脳血管障害患者の理学療法では,表出される現象から障害の本質を考えてアプローチしていくことが求められる.現象の評価の根幹は動作分析であるが,その答えの出し方も,出した答えも千差万別であり,動作分析は最も困難な評価の1つと言える.自然科学に基づく運動療法を実施するための動作分析は,科学よりもむしろ芸術の域にあるのが現状である.だから流行に弱い.原因について根拠をもって考え抜くことをせずに,イメージで捉えてしまう.その過程で最も強い影響因子が流行ものになってしまうのである.

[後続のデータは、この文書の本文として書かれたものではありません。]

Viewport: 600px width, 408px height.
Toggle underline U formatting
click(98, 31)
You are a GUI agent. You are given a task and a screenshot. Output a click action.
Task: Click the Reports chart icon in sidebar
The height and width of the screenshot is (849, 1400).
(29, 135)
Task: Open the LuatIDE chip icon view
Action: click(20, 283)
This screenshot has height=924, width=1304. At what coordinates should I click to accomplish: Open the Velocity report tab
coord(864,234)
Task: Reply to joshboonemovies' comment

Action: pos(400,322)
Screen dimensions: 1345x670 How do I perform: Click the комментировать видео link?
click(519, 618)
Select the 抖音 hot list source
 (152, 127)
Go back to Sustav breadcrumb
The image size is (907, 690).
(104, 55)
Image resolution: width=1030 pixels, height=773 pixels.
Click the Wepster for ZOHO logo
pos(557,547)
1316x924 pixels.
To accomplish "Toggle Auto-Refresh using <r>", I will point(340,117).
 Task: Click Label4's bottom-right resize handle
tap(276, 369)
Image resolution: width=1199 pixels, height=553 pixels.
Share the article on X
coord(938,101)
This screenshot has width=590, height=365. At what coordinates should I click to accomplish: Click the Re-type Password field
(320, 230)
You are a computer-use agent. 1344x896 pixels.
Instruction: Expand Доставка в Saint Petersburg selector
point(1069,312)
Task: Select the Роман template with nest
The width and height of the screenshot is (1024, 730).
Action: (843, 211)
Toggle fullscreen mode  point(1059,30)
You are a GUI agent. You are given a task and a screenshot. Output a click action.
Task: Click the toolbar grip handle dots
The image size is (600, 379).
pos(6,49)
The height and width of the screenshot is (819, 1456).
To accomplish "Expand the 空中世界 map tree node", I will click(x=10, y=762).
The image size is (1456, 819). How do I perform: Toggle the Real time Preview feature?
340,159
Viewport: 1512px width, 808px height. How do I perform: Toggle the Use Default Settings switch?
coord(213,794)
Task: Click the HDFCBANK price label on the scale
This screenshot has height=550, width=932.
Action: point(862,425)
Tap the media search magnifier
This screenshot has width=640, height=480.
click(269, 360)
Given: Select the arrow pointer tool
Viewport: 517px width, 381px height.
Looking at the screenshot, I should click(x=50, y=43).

脳血管障害患者の動作分析が科学的であることを阻害しているいくつかの要因がある.まず,脳の中で起こっている手続き,あるいは認知過程の問題に対する分析の不足である.これは,卒前教育の中で脳の機能解剖学が圧倒的に不足していることが影響していると考えられる.次に,中枢神経障害とは言えども運動器系の問題としての視点も不可欠であるが,神経生理学的アプローチを中心に展開してきた歴史が運動学的な見方を抑制してきたことも一因であると思われる.また,観察や分析に用いることばの定義の曖昧さも,その発展を阻害してきたのではないかと考える.
本稿では,以上のような問題の背景を整理した上で,具体的な場面を取り上げて,どのように脳血管障害患者に対するreasoningを進めるのか,筆者なりに提案してみたい.